**Excerpted passage**
+--
On the one hand...oh God I was right the first time: I don't know what to think or to say. I can think of the "easy" things to say, the stuff I thought immediately when I first read this article the other day--that people are just horrible and awful. But then you read about a man who's been out of work for years, recently lost his wife of 17 years, has many children and is just at a loss. The article points out that he didn't contact relatives for help, but his pride may have stopped him.
+--
**Goals**
1: Translate this sentence from the passage about the out-of-work man into Spanish: "The article points out that he didn't contact relatives for help, but his pride may have stopped him."
2: In the passage about the out-of-work man, how long had he been married to the wife he recently lost?
3: Resume the passage about the out-of-work man, picking up right after its last sentence.

Entries on where items appear
+--
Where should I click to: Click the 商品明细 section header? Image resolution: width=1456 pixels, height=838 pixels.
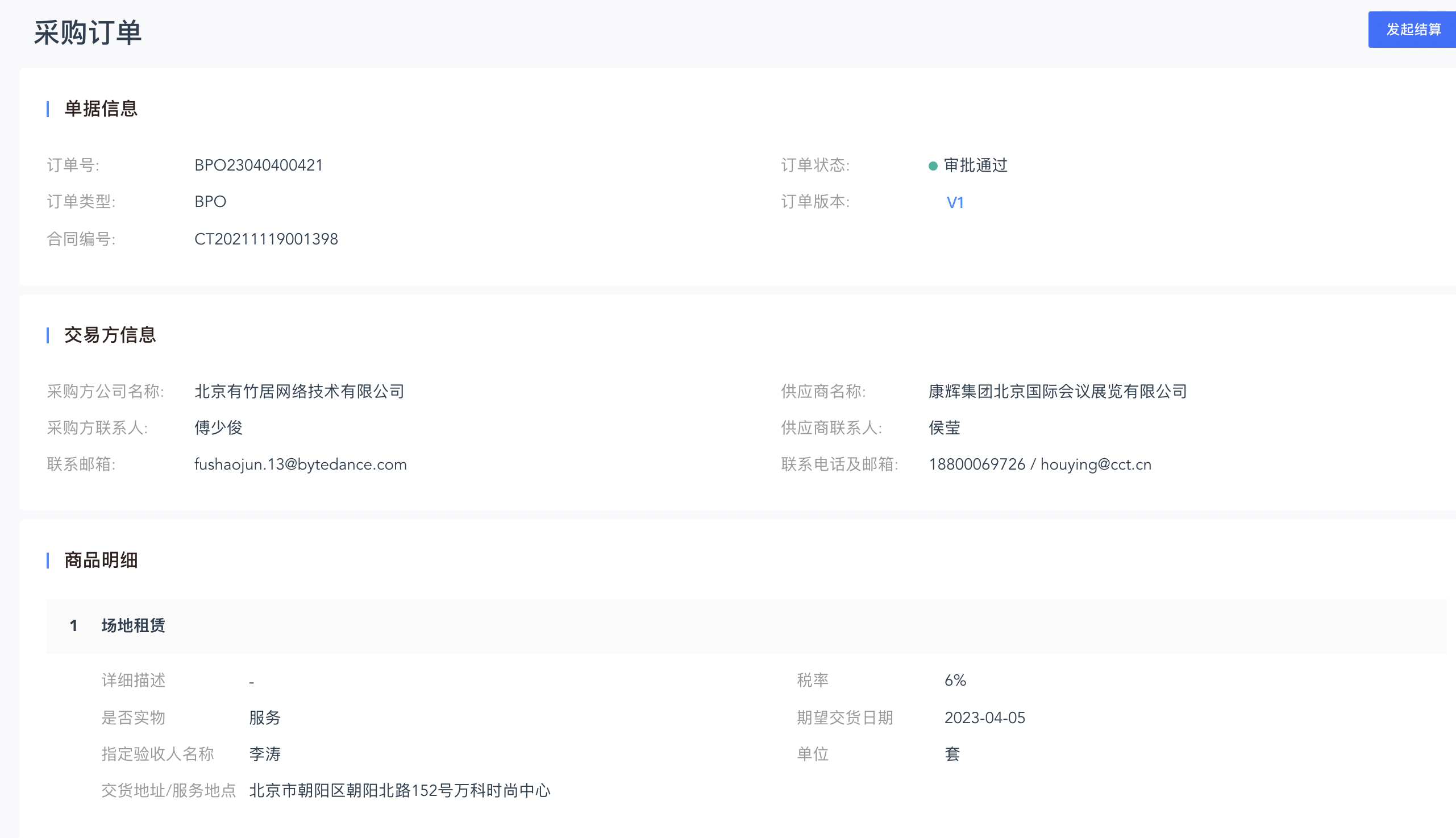[x=101, y=560]
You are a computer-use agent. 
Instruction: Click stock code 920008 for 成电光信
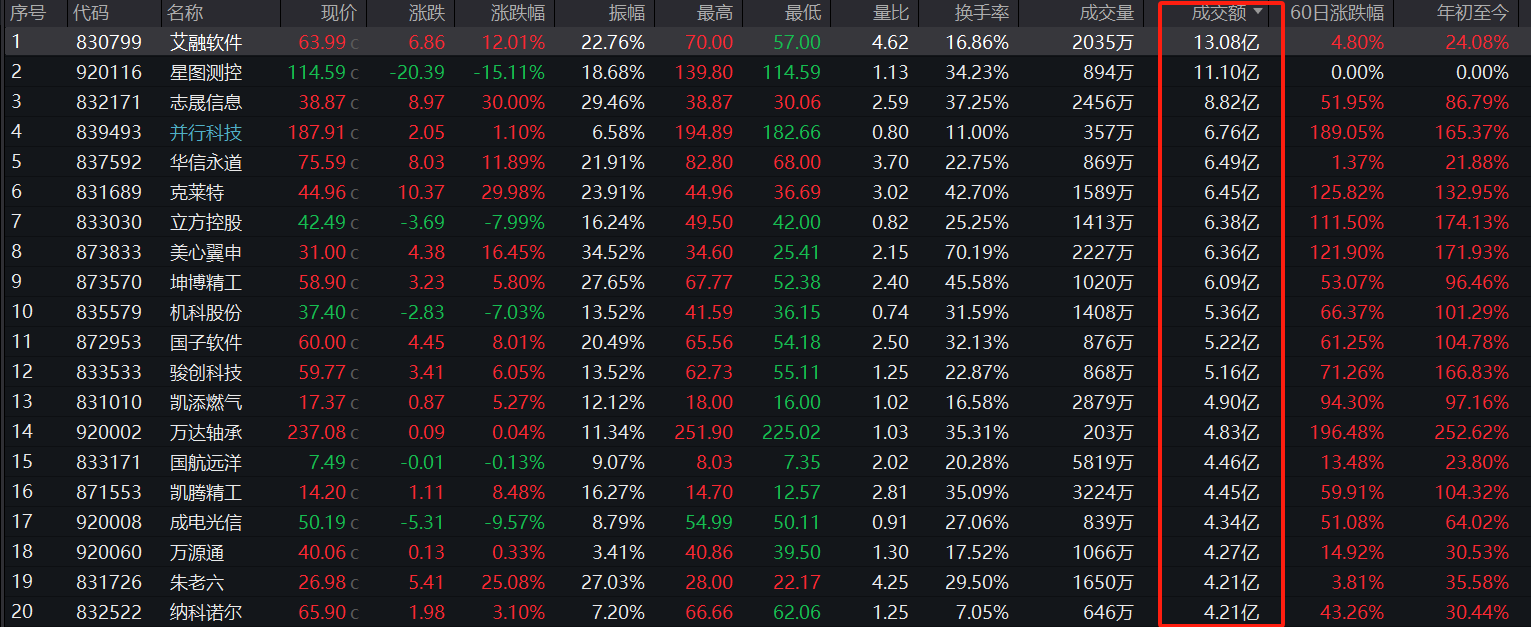click(x=109, y=523)
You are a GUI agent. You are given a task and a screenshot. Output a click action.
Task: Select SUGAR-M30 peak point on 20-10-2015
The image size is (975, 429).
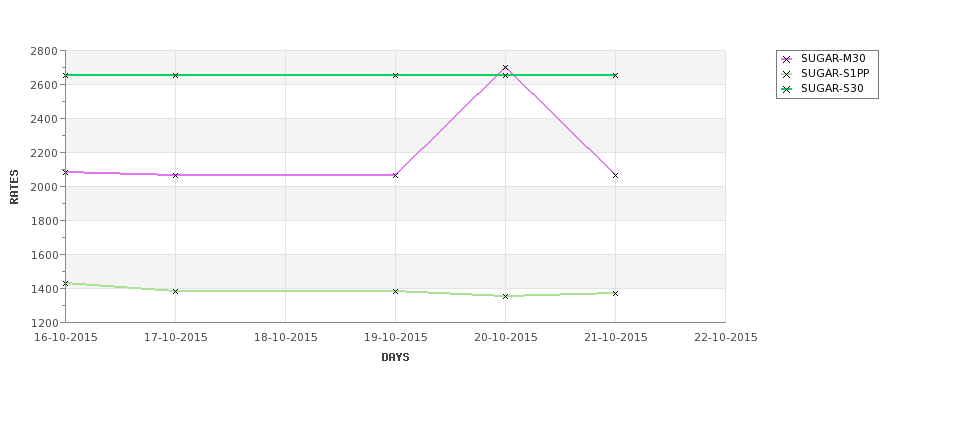(x=505, y=68)
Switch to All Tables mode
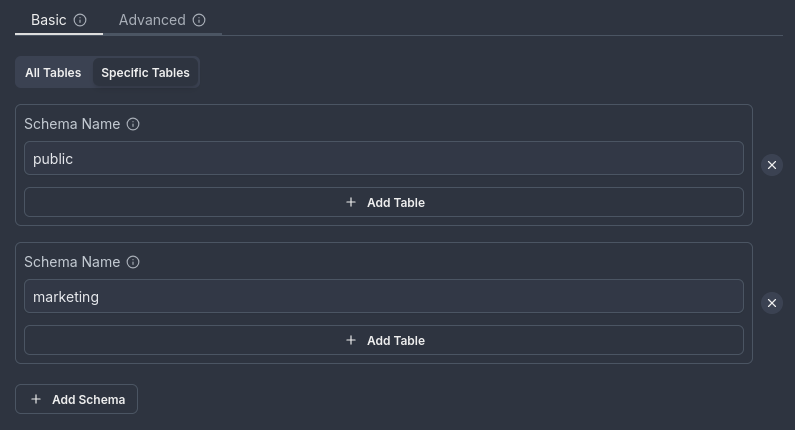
+--
**Written responses**
1: El artículo señala que no pidió ayuda a sus familiares, pero es posible que su orgullo se lo impidiera.

2: 17 years.

3:
What am I trying to say (b/c I certainly am not trying to say I agree with the trouble Neb has found itself in)? I think I'm trying to say that a) the situation is complicated, but that it's because b) people's lives are so crazy and complicated. Have they always been? Probably in their own way. It's the nature of life to be unstable, whether for good or ill. But I feel like we--as people, Americans, Westerners, what have you--have lost a sense of community, a sense of larger family and feel very much alone. When it's all about Me and what I want and what I need, and even My Immediate Family and Our Lives, what do you do when the bottom drops out? I'm sure for some it's relatively easy to seek out help (for whatever reason, since we all live radically different lives) but if you buy into the Self-Sufficiency crap...what do you do when you can't do for yourself anymore? I'm not talking about government handouts, necessarily. Let's just start with basic resources and work up from there.

I don't know. I have no idea. I don't even pretend to have one. But clearly there's a problem in Neb that I bet isn't limited to Neb.